Biogas produced from anaerobic digestion can be upgraded to biomethane by removing the impurities and carbon dioxide. The resulting fuel is close to 100% methane, so can be used as a natural gas equivalent. This can be used to fuel vehicles, particularly heavy goods vehicles, achieving significant cuts in air pollution and greenhouse gas emissions while also reducing the operator’s fuel bill compared with equivalent diesel vehicles.
There are a number of macro drivers for the growth of this sector, notably the importance of reducing the UK’s dependence on oil, which will lead to spiralling prices as supplies become more volatile. Perhaps even more importantly, the issue of air pollution from transport has emerged in recent months as a key problem which the greater uptake of biomethane vehicles will be pivotal in addressing.
In May 2013, Britain’s Supreme Court ruled that the government was failing to meet European air pollution limits with the possibility of large fines if nitrogen dioxide (NO2) levels were not addressed. Air pollution accounts for 29,000 premature deaths each year in the UK, with the issue particularly acute in urban areas as a result of diesel vehicle pollution.
Biomethane vehicles have been proven to reduce NO2 emissions by 85%, and it should therefore come as no surprise that the Department for Transport (DfT) is currently in the process of developing a strategy to support the increased use of biomethane in HGVs.
Local authorities and business have both proven keen to explore the advantages of biomethane vehicles. Leeds City Council achieved a £2,500 reduction in their annual running cost from trialling two biomethane refuse collection vehicles, while Coca-Cola saw a reduction in dangerous particulate matter emissions of 97% when they trialled 14 gas vehicles.
As a first step towards fuelling vehicles on biomethane, operators are looking to use natural gas as a transition fuel. This offers significant environmental and cost benefits over diesel vehicles, and if a greater quantity of biomethane becomes available, they can be switched to running on biomethane without the need to modify the vehicles. Companies such as Tesco, John Lewis and Eddie Stobart are all exploring this opportunity, and with this commercial muscle helping to drive the sector it’s no surprise that biogas producers are starting to take an interest in the opportunities available.

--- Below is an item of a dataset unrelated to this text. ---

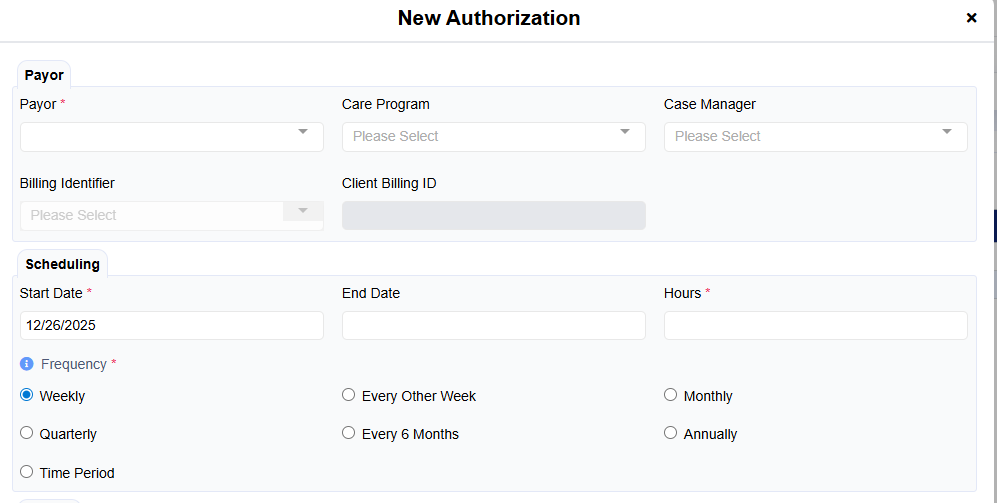Click the Frequency info icon

coord(27,364)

A number of funding streams and resources are also helping to boost the viability of the biomethane vehicle sector. Most notably the DfT’s Low Carbon Truck Demonstration Trial has aided the development of gas vehicles and the associated refuelling infrastructure through its £9.5m fund, while the Green Bus Fund recently announced £485,000 to bring biomethane buses to Sunderland and Reading.
An important market resource was also launched at the start of June, in the form of the Gas Vehicle Hub. This provides an online national database of operating gas (natural and biomethane) producers and refuelling stations. It is expected to boost the development of the biomethane vehicle sector by providing vital market information free of charge.

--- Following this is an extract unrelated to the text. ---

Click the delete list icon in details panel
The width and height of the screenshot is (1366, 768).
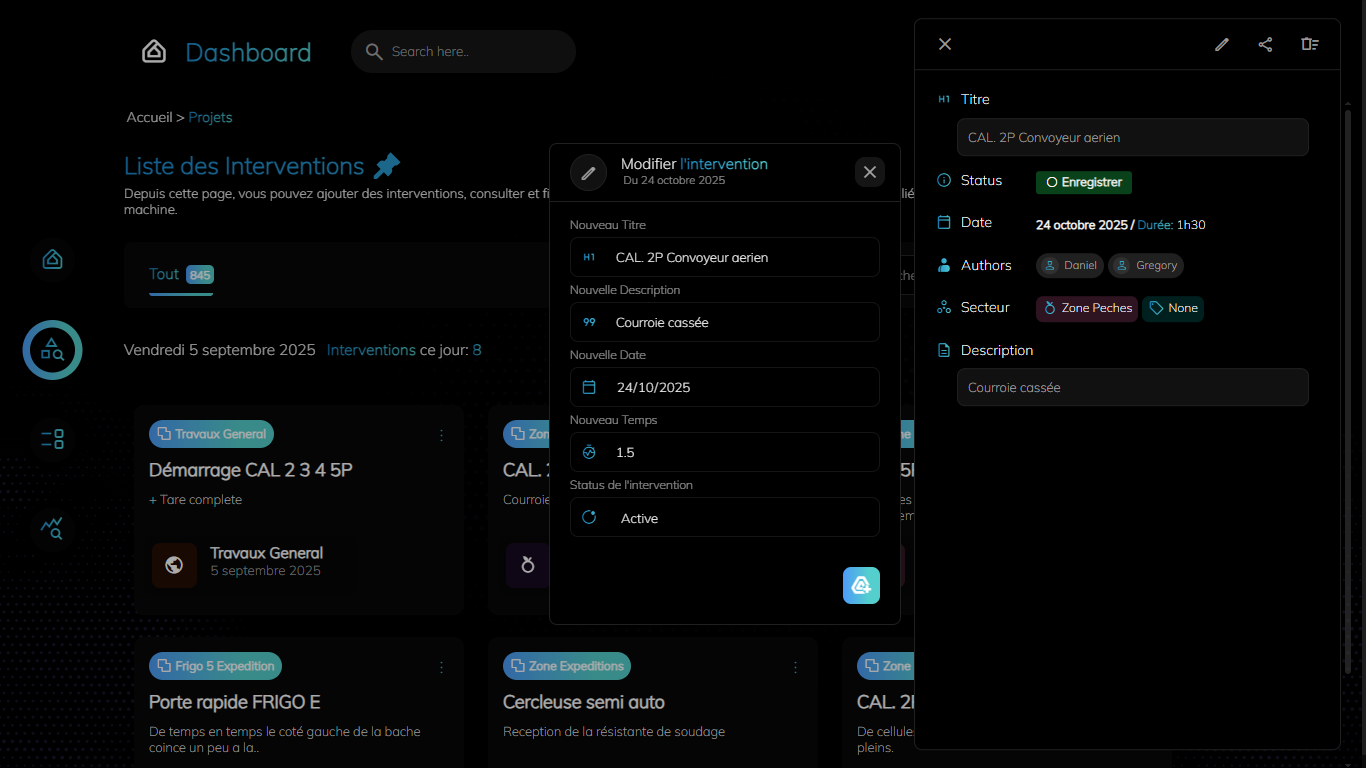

The growth in demand for biomethane in vehicles could ultimately mean that there is greater value in treating organic waste through AD and upgrading it to biomethane for use in vehicles. This has obvious implications for the treatment of organic waste, and policy needs to support the development of this market.

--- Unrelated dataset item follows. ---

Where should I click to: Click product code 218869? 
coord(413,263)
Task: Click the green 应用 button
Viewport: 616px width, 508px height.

At present just 7% of food waste in the UK is being treated through AD, while 35% is still landfilled. Separate food waste collections are on the increase however as innovative collection methods emerge and landfill tax becomes a greater burden, and this will only increase optimism in the biomethane vehicle sector as it will allow more biomethane to be produced. All signs seem to suggest that this excellent example of the closed loop economy will flourish in the coming years.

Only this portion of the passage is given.